From the hill of Kato Myli, the small town that serves as the island’s capital can be seen. White dominates, with a few patches of blue, one or two storeys, no large resorts here, the impression of a small town from the past.

The waterfront is nicknamed Little Venice, with the first houses opening directly onto the water. Balconies daringly suspended above the playful waves.

The churches

There are churches everywhere, chapels rather, modest and squat, whitewashed, with their belfry where silent bells hang.

Near the port, the Panagias Paraportiani church is both the oldest and the strangest. It consists of five chapels built since the 15th century and is topped by a small dome.

The alleys

The labyrinth of alleys, all different but so similar, offers at least the advantage of keeping motor vehicles out of the city. Even bicycles and scooters cannot fit into the narrow alleys.
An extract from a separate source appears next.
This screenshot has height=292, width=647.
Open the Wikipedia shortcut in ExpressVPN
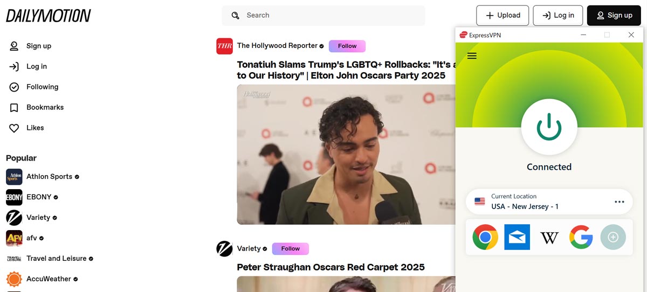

On the ground, the large white grouted slabs give the feeling of manicured maintenance. The houses are clean, whitewashed with a hint of colour to complement the bougainvillea. Stone staircases lead to the upper floors from the outside.

The shops

It would be a shame not to take advantage of the presence of so many wallets and credit cards. So expect a full range of souvenir shops, but also more luxurious shops, such as jewellery shops or art galleries.

If not to buy, it will entertain the eyes, especially when the evenings get longer as the weather gets milder.

The restaurants

Given the quality of the clientele, there are many high end restaurants to sublimate the Greek cuisine or bring the best of the world’s flavours.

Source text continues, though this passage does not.